----- MATERIAL PROVIDED

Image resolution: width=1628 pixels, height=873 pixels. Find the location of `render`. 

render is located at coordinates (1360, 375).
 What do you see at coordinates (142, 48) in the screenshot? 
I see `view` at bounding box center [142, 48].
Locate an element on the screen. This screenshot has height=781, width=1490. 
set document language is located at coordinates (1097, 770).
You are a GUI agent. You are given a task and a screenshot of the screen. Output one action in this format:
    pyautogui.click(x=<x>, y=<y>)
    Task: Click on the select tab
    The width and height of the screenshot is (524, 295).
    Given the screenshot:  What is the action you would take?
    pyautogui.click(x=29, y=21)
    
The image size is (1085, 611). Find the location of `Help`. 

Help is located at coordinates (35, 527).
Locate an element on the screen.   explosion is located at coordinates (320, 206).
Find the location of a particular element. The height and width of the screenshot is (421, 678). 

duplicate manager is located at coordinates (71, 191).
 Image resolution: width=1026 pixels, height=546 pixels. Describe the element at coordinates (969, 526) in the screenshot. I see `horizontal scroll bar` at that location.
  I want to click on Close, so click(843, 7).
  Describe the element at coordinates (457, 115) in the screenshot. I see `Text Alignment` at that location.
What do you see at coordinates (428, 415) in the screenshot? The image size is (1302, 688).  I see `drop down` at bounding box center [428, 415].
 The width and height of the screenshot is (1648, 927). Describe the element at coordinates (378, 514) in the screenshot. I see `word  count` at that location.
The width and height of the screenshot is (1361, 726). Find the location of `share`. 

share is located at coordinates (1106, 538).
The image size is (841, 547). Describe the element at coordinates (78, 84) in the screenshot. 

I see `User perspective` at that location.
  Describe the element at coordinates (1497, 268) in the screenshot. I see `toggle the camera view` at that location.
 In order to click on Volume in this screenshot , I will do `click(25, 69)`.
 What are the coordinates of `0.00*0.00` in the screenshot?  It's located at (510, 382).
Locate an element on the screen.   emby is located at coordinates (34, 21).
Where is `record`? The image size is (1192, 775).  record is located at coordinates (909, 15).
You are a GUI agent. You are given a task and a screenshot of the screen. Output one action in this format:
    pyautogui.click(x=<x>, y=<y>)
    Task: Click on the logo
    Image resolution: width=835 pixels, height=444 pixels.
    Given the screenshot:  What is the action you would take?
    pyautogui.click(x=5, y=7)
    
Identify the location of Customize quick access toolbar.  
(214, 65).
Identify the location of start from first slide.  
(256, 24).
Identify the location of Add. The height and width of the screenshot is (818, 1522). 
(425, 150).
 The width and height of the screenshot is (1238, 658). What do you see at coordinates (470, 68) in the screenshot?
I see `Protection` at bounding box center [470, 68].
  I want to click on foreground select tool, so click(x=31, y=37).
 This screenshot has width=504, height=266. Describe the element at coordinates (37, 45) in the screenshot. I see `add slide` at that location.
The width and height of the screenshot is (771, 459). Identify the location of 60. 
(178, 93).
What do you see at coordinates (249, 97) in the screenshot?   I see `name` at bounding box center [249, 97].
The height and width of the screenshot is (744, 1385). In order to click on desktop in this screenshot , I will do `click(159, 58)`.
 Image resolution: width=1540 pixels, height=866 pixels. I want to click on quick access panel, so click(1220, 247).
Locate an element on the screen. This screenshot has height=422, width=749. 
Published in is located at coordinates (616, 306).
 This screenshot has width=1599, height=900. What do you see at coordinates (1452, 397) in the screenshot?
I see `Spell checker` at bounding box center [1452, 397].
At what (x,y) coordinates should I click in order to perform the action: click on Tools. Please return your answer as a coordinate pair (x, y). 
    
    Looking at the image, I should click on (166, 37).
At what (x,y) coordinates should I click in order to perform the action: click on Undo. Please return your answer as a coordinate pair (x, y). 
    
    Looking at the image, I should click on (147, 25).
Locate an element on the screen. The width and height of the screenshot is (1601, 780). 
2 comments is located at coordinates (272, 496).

----------

SET PROBLEM
Return the entries above line for line, with no changes.

OUTPUT OF THE TASK
Image resolution: width=1628 pixels, height=873 pixels. Find the location of `render`. 

render is located at coordinates (1360, 375).
 What do you see at coordinates (142, 48) in the screenshot? 
I see `view` at bounding box center [142, 48].
Locate an element on the screen. This screenshot has height=781, width=1490. 
set document language is located at coordinates (1097, 770).
You are a GUI agent. You are given a task and a screenshot of the screen. Output one action in this format:
    pyautogui.click(x=<x>, y=<y>)
    Task: Click on the select tab
    The width and height of the screenshot is (524, 295).
    Given the screenshot:  What is the action you would take?
    pyautogui.click(x=29, y=21)
    
The image size is (1085, 611). Find the location of `Help`. 

Help is located at coordinates (35, 527).
Locate an element on the screen.   explosion is located at coordinates (320, 206).
Find the location of a particular element. The height and width of the screenshot is (421, 678). 

duplicate manager is located at coordinates (71, 191).
 Image resolution: width=1026 pixels, height=546 pixels. Describe the element at coordinates (969, 526) in the screenshot. I see `horizontal scroll bar` at that location.
  I want to click on Close, so click(843, 7).
  Describe the element at coordinates (457, 115) in the screenshot. I see `Text Alignment` at that location.
What do you see at coordinates (428, 415) in the screenshot? The image size is (1302, 688).  I see `drop down` at bounding box center [428, 415].
 The width and height of the screenshot is (1648, 927). Describe the element at coordinates (378, 514) in the screenshot. I see `word  count` at that location.
The width and height of the screenshot is (1361, 726). Find the location of `share`. 

share is located at coordinates (1106, 538).
The image size is (841, 547). Describe the element at coordinates (78, 84) in the screenshot. 

I see `User perspective` at that location.
  Describe the element at coordinates (1497, 268) in the screenshot. I see `toggle the camera view` at that location.
 In order to click on Volume in this screenshot , I will do `click(25, 69)`.
 What are the coordinates of `0.00*0.00` in the screenshot?  It's located at (510, 382).
Locate an element on the screen.   emby is located at coordinates (34, 21).
Where is `record`? The image size is (1192, 775).  record is located at coordinates (909, 15).
You are a GUI agent. You are given a task and a screenshot of the screen. Output one action in this format:
    pyautogui.click(x=<x>, y=<y>)
    Task: Click on the logo
    Image resolution: width=835 pixels, height=444 pixels.
    Given the screenshot:  What is the action you would take?
    pyautogui.click(x=5, y=7)
    
Identify the location of Customize quick access toolbar.  
(214, 65).
Identify the location of start from first slide.  
(256, 24).
Identify the location of Add. The height and width of the screenshot is (818, 1522). 
(425, 150).
 The width and height of the screenshot is (1238, 658). What do you see at coordinates (470, 68) in the screenshot?
I see `Protection` at bounding box center [470, 68].
  I want to click on foreground select tool, so click(x=31, y=37).
 This screenshot has width=504, height=266. Describe the element at coordinates (37, 45) in the screenshot. I see `add slide` at that location.
The width and height of the screenshot is (771, 459). Identify the location of 60. 
(178, 93).
What do you see at coordinates (249, 97) in the screenshot?   I see `name` at bounding box center [249, 97].
The height and width of the screenshot is (744, 1385). In order to click on desktop in this screenshot , I will do `click(159, 58)`.
 Image resolution: width=1540 pixels, height=866 pixels. I want to click on quick access panel, so click(1220, 247).
Locate an element on the screen. This screenshot has height=422, width=749. 
Published in is located at coordinates (616, 306).
 This screenshot has width=1599, height=900. What do you see at coordinates (1452, 397) in the screenshot?
I see `Spell checker` at bounding box center [1452, 397].
At what (x,y) coordinates should I click in order to perform the action: click on Tools. Please return your answer as a coordinate pair (x, y). 
    
    Looking at the image, I should click on (166, 37).
At what (x,y) coordinates should I click in order to perform the action: click on Undo. Please return your answer as a coordinate pair (x, y). 
    
    Looking at the image, I should click on (147, 25).
Locate an element on the screen. The width and height of the screenshot is (1601, 780). 
2 comments is located at coordinates (272, 496).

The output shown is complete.